On Fri, 2002-10-04 at 00:13, Casey Duncan wrote:
As much as I try to avoid them (especially in Zope code), they are sometimes necessary because you simply don't know what exceptions might be raised from inside Python or the standard libs. Besides, even if you stamped it out people will just use:
try: ... except Exception:
in which case we could do as Guido suggested and raise something that doesn't inherit from Exception :-)
Besides, sometimes you really do want to trap all exceptions, do something and then re-raise them again. IMO that's not bad form if its not habitual.
Or the ZPublisher case where the error is dealt with by rolling back transactions, reporting and proceeding as if nothing had happened. Nobody wants their web app dying just because they didn't think of a ZeroDivisionError in a PythonScript :-) But still, those are clear cut cases and the error is not simply ignored and swept under the carpet.
Even simple operations in Python itself can raise various exceptions. For instance, a humble int(x) can raise TypeError or ValueError, and Guido knows what else ;^). That leads to me being less confident in my exception handling then I would like to be.

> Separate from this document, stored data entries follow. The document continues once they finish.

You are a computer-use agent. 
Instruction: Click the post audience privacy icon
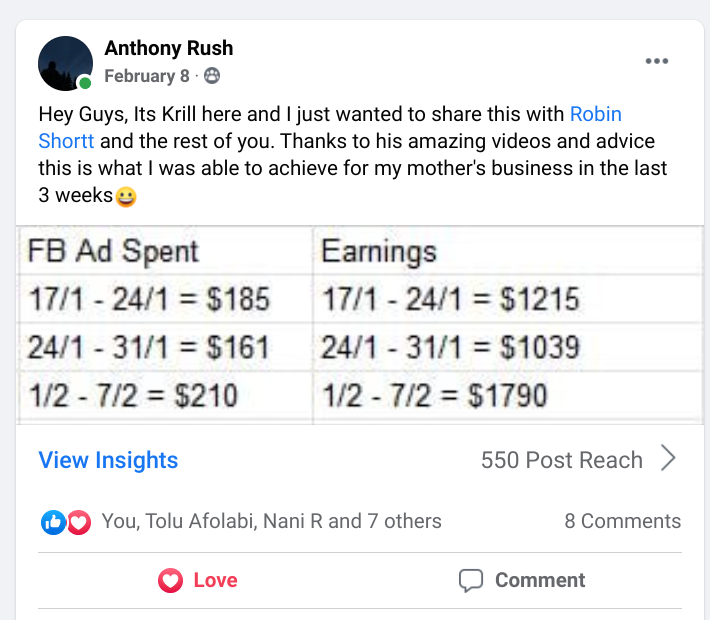point(211,76)
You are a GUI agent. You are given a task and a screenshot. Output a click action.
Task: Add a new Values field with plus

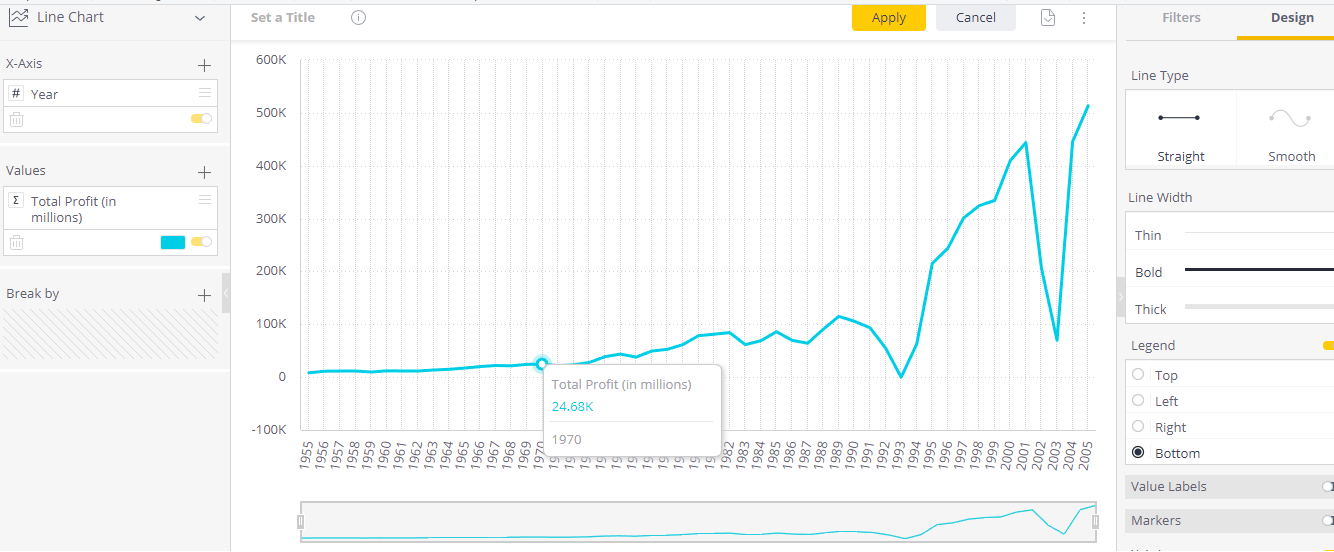click(x=204, y=172)
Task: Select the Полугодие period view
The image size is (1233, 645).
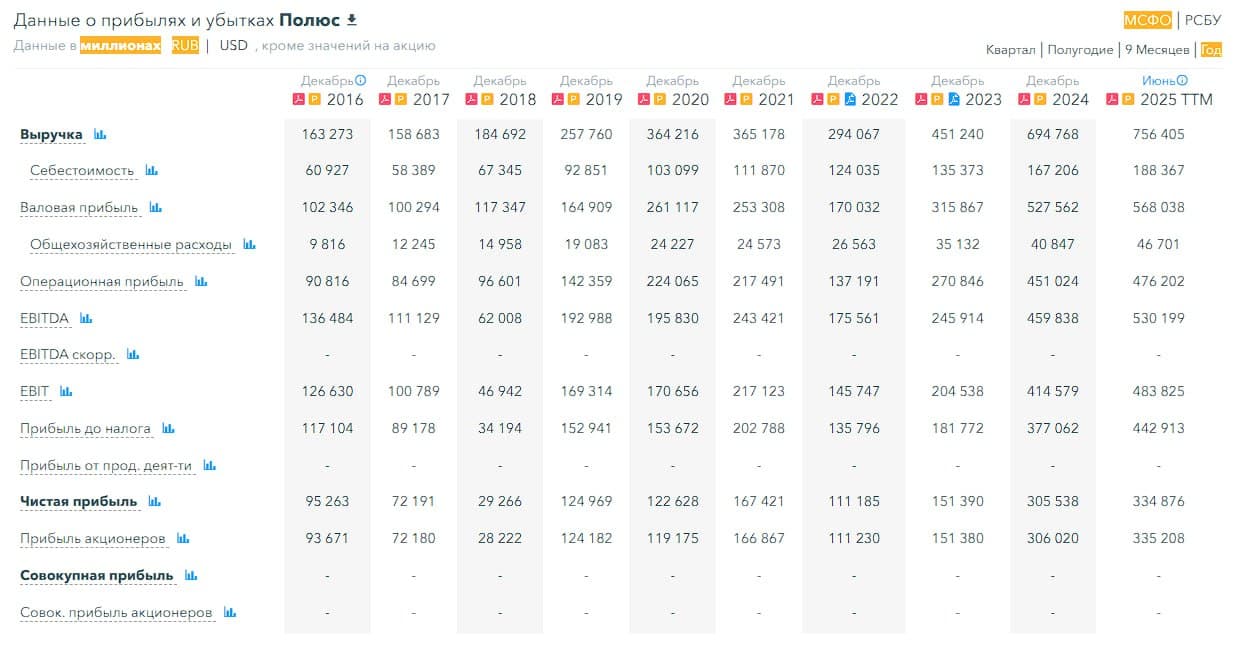Action: point(1080,50)
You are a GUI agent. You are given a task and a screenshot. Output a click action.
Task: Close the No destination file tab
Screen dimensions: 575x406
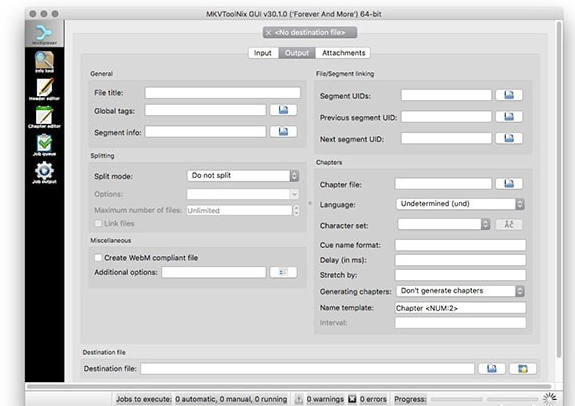click(x=268, y=33)
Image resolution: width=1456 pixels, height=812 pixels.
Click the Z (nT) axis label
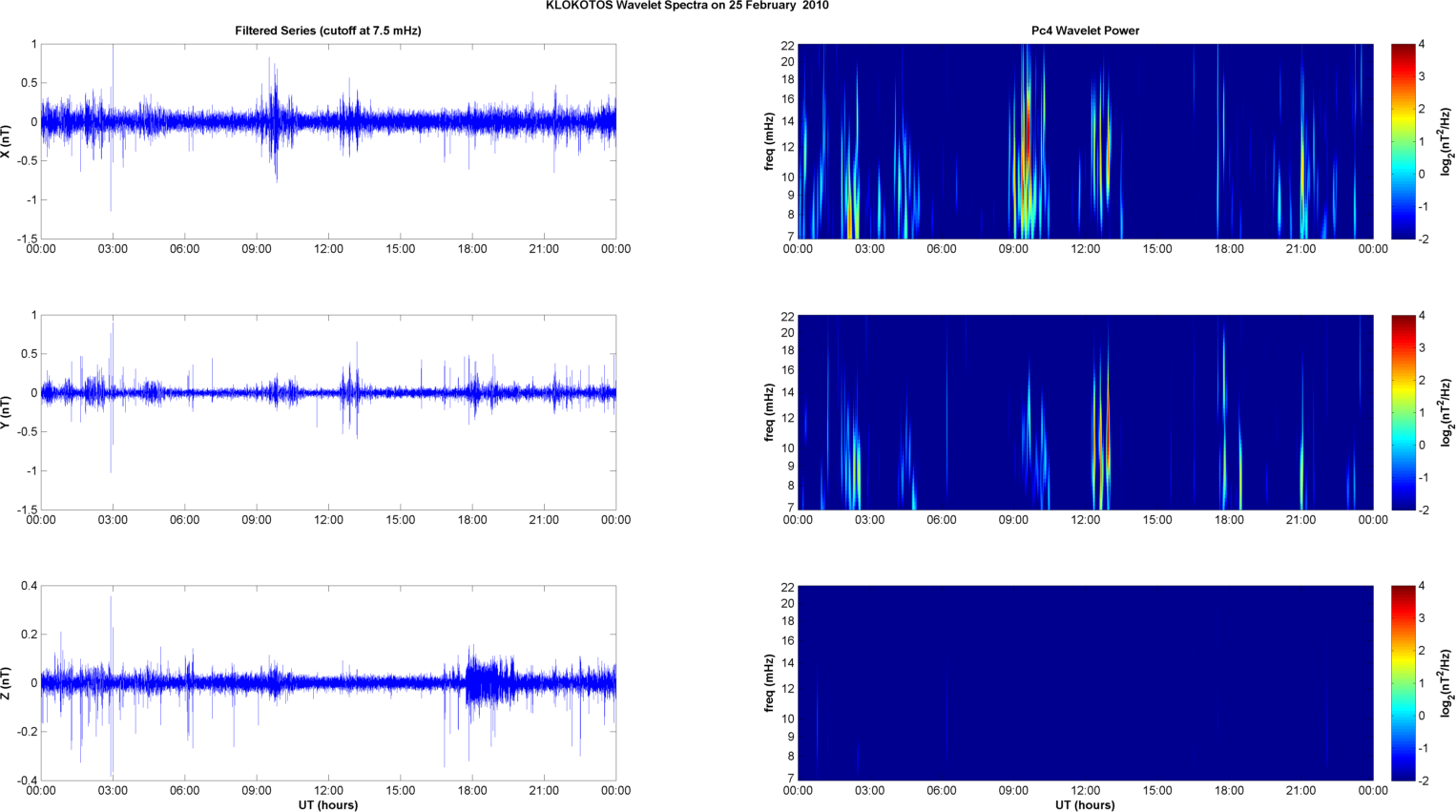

I understand the feeling :-)
At any rate Chris McDonough and I recently had a conversation about ZPT catching all exceptions and his sneeking suspicion that it was a bad thing with regard to read conflicts, but I think we concluded it wasn't as bad as he thought it might be. Maybe we were wrong.
Well, now we know. It's a bad thing because the requests aren't being retried at all, and the web app is failing in a very visible way (to the astonished client) which could be avoided if the exception wasn't trapped. It's not as bad as it could be, since the code ends up raising another exception and so the transaction is rolled back and no damage to the ZODB is done, but compare that with the code in lib/python/Products/PluginIndexes/common/UnIndex.py:178: except: LOG(self.__class__.__name__, ERROR, ('unindex_object could not remove ' 'documentId %s from index %s. This ' 'should not happen.' % (str(documentId), str(self.id))), '', sys.exc_info()) This code is trapping read- (and possibly write-) conflict errors, logging them and proceeding blindly. This could as well be causing the silent ZCatalog corruptions that were discussed a few days ago! I find it slightly disturbing that a code that logs 'This should not happen' just lets the thing that shouldn't be happening go on, and almost doesn't make any fuss about it! :-)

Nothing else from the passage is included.